09/30/2008 05:00PM ● Published by Super Admin
Capitalist markets tend to rise and fall in cycles. Will the stock market recover? How about the real estate market? The answer is yes of course, if history is any guide. Recently, I read a forecast from Dan Laufenburg, Chief Economist for Ameriprise Financial, suggesting that the United States economy will actually skirt a recession, by definition, this year; but we may end up in one next year, beginning in the second quarter. As I write today, Laufenburg happens to be in the minority camp of economists who instead believe a recession will happen sooner. He also suggested that inflation may become a problem and the Federal Reserve may need to raise interest rates before next year to combat it. I wonder what rising interest rates will do to home mortgage rates and the real estate market in general?
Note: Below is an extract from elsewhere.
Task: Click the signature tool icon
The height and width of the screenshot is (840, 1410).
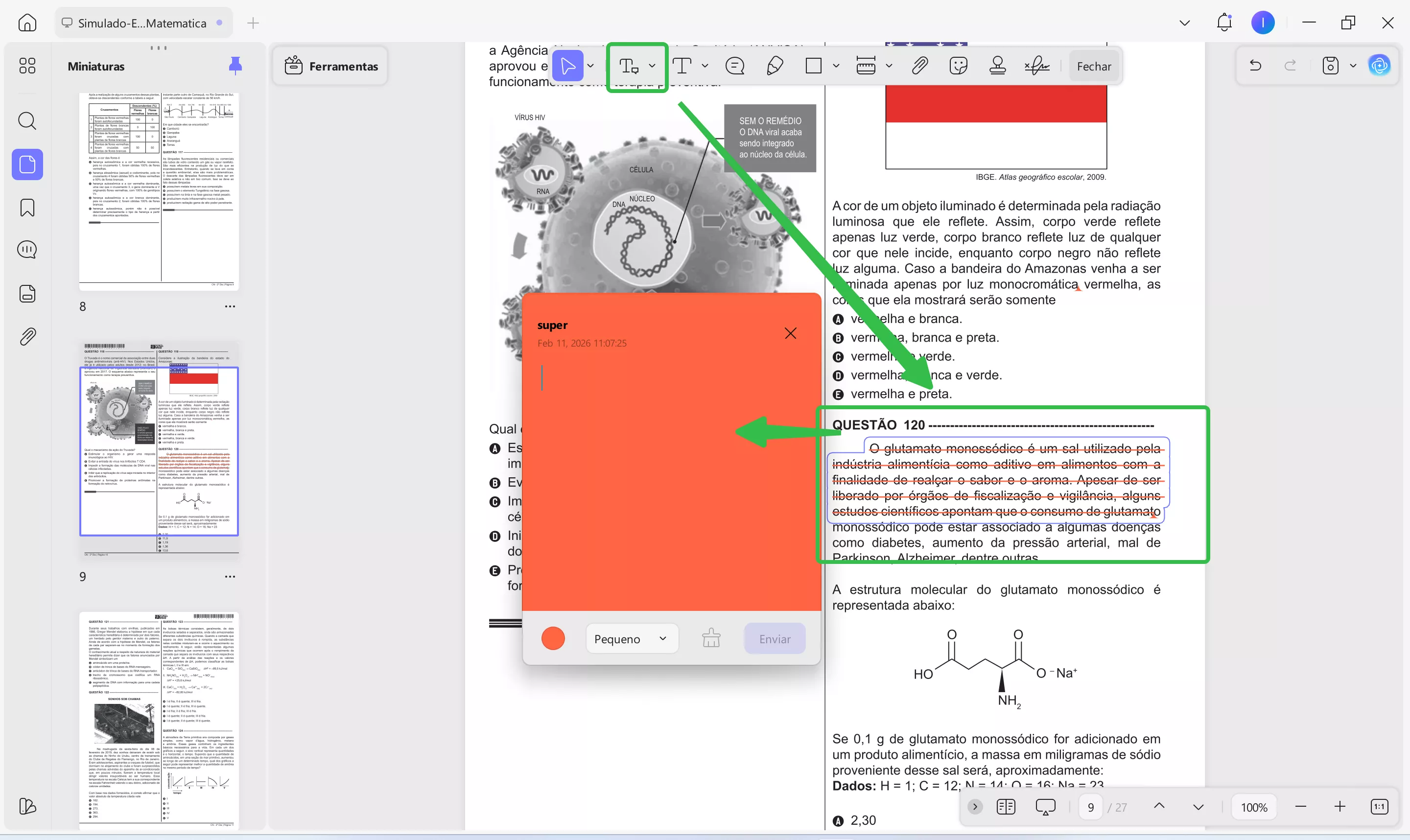Action: tap(1037, 66)
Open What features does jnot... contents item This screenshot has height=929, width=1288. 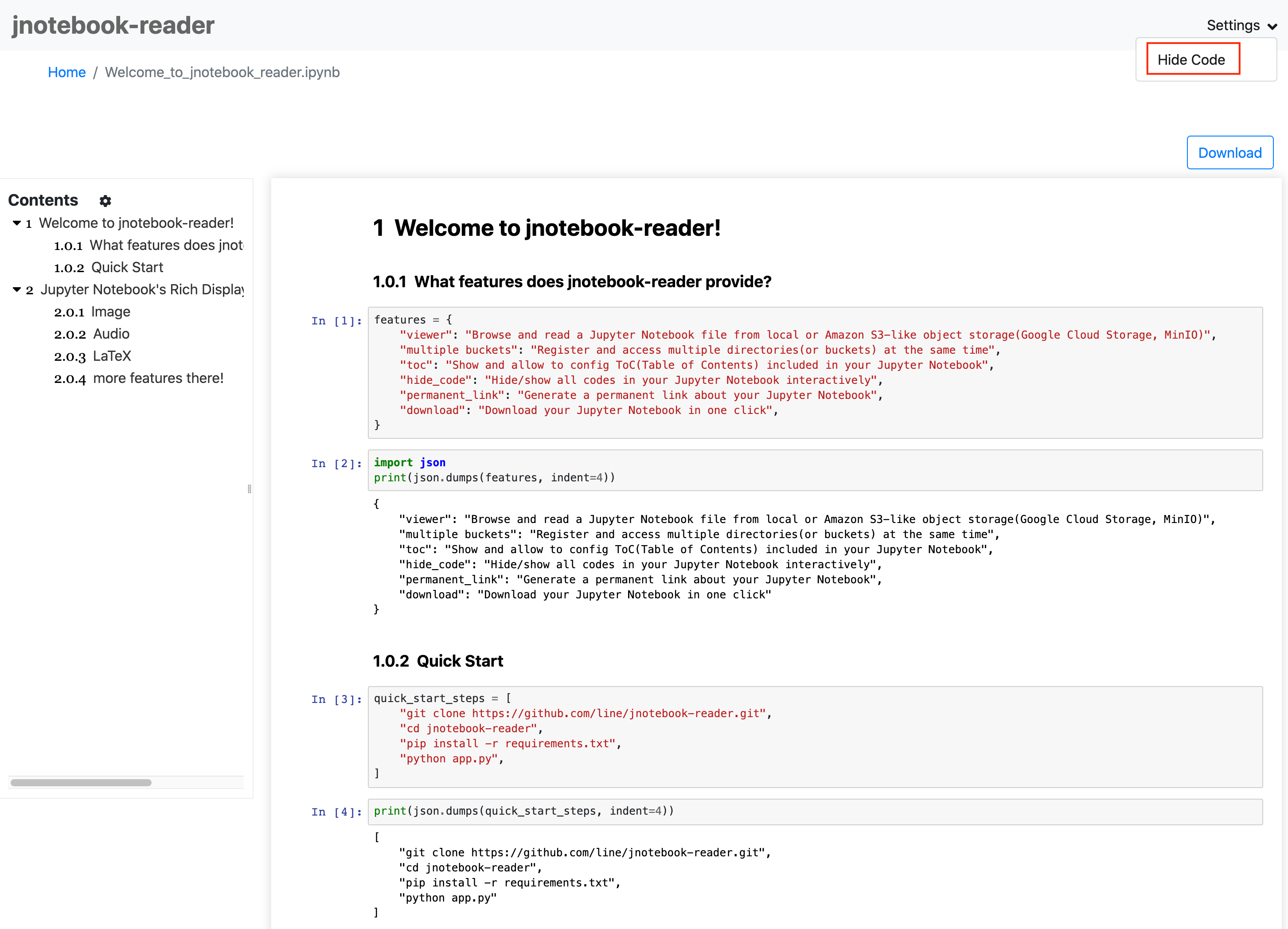pyautogui.click(x=166, y=245)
I suspect that neither the stock nor bond markets will like the answers. But, only time will tell.
Another real question is - will the fear of not being able to borrow money in an emergency, or being pinched for cash by the cost of gas, get inside our heads and suppress the natural urge to spend money this holiday season? If American consumers, who make up roughly 70 percent or more of our economy’s GDP (Gross Domestic Product), slow their spending it could continue to hurt our economy. In recent history, we usually just spend our way out of slow economic times. And, already we have heard reports of discount retailers posting better sales and profits compared to department stores and some high-end retailers. You can bet that department stores and high-end retailers will fight the big discounters (such as Wal-Mart) for a share of your gift-giving dollar, by hosting aggressive sales and promotions during the upcoming holiday season. So, we might not need to limit our shopping to discount stores for all of our holiday spending in 2008! There may be some impressive deals to be had at department stores.
I strongly believe the best advice continues to be to hang in there with your investments and house. If you don’t need to sell now, does it really matter what the current price is? This could be said for both stocks and homes. With that said, it is critical that you know your risk tolerance and make sure your portfolio is aligned with it. Diversification continues to be the best strategy to minimize risk in a portfolio, by utilizing different types of investments. Natural resource mutual funds, for example, have been a great diversifier over the past 24 months. Consider consulting a professional financial advisor if you have any question about whether or not you are properly invested during these volatile times. If you have an advisor, don’t put off the meeting she is asking you for. Your money and future goals are too important to leave unmanaged.